**Work to complete:**
**A.** In the appellate opinion, rewrite the paragraph beginning "The instant appeal is from" as a short bulleted list that keeps its main facts.
**B.** List every article of the Louisiana Code of Civil Procedure (La. C.C.P.) that the appellate opinion cites.
**C.** According to the appellate opinion, within what time period must the motion for appeal be filed for the court to convert an appeal into an application for supervisory writ?

**Source:**
The instant appeal is from a judgment dismissing some, but not all, of Mr. Baxter's claims--the claims relating to the custody matter--based on a lack of subject matter jurisdiction. Although the trial court granted a motion for appeal, the jurisdictional ruling is an interlocutory judgment under La. C.C.P. art. 1841. Article 1841 provides that " [a] judgment that does not determine the merits but only preliminary matters in the course of the action is an interlocutory judgment." La. C.C.P. art. 1841. " An interlocutory judgment is appealable only when expressly provided by law." La C.C.P. art. 2083 (C). The only express law [2015-0085 La.App. 4 Cir. 10] permitting an appeal of a judgment sustaining an exception of lack of subject matter jurisdiction as to one of multiple claims is La. C.C.P. art. 1915, which provides as follows:
When a court renders a partial judgment or partial summary judgment or sustains an exception in part, as to one or more but less than all of the claims, demands, issues, or theories against a party, whether in an original demand, reconventional demand, cross-claim, third-party claim, or intervention, the judgment shall not constitute a final judgment unless it is designated as a final judgment by the court after an express determination that there is no just reason for delay.
La. C.C.P. art. 1915 (B)(1).
No such designation appears in the record. Nor does Mr. Baxter assert that he has sought or obtained one. We therefore lack appellate jurisdiction.
The proper procedural vehicle to seek review of an interlocutory judgment that is not immediately appealable is an application for supervisory writ. La. C.C.P. art. 2201. " [T]he decision to convert an appeal to an application for supervisory writs is within the discretion of the appellate courts." Stelluto v. Stelluto, 05-0074, p. 7 (La. 6/29/05), 914 So.2d 34, 39.
This court has exercised its discretion to convert an appeal of an interlocutory judgment into an application for supervisory writ when the following two circumstances both are present:
1. The motion for appeal has been filed within the thirty-day time period allowed for the filing of an application for supervisory writs under Rule 4-3 of the Uniform Rules, Courts of Appeal.
2. When the circumstances indicate that an immediate decision of the issue sought to be appealed is necessary to ensure fundamental fairness and judicial efficiency, such as where reversal of the trial court's decision would terminate the litigation.

**Information given:**
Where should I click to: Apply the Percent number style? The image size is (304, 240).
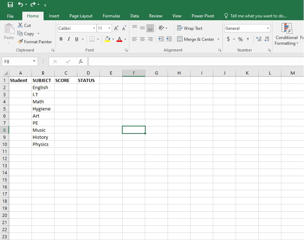click(x=240, y=39)
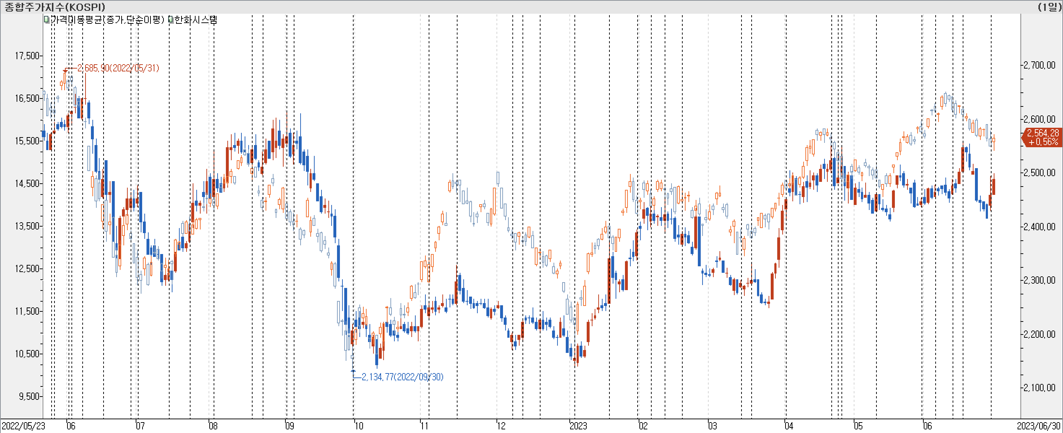Select the 가격이동평균(종가,단순이평) legend label

[108, 19]
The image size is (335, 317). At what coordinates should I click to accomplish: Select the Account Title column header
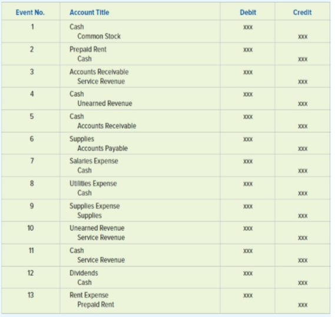(x=89, y=12)
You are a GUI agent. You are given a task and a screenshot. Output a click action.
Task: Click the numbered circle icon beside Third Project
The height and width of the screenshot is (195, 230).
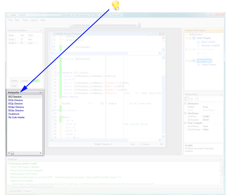194,60

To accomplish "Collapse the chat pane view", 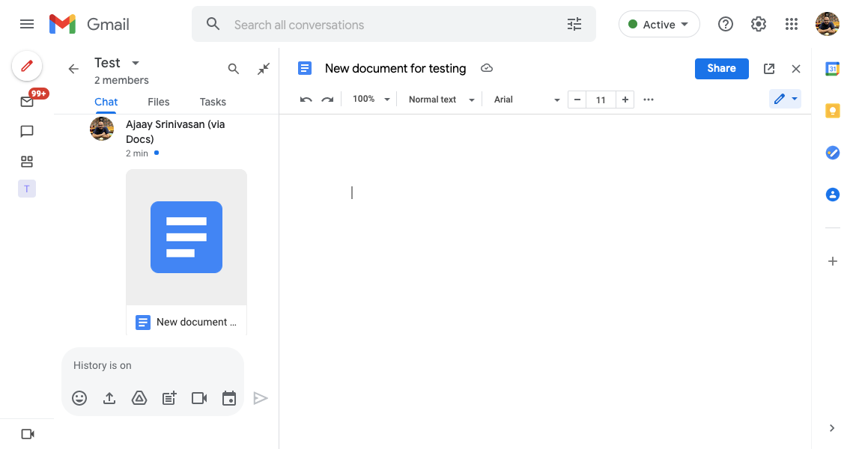I will click(264, 69).
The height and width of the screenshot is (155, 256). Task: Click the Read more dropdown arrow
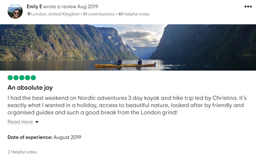(x=37, y=122)
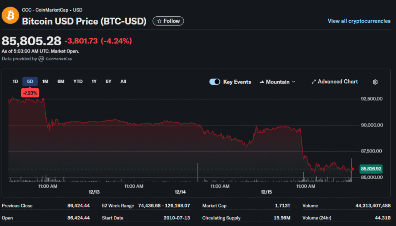Image resolution: width=396 pixels, height=226 pixels.
Task: Open chart settings gear icon
Action: coord(375,82)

**Solutions by task:**
**A.**
- The appeal is from a judgment that dismissed only Mr. Baxter's custody-related claims for lack of subject matter jurisdiction.
- The trial court granted a motion for appeal, but the ruling is an interlocutory judgment under La. C.C.P. art. 1841 because it decides only preliminary matters, not the merits.
- Under La. C.C.P. art. 2083(C), an interlocutory judgment can be appealed only when the law expressly allows it.
- The only law that expressly allows an appeal of a judgment sustaining this exception as to one of several claims is La. C.C.P. art. 1915.

**B.**
- Article 1841
- Article 2083
- Article 1915
- Article 2201

**C.** It must be filed within the thirty-day period allowed for applications for supervisory writs under Rule 4-3 of the Uniform Rules, Courts of Appeal.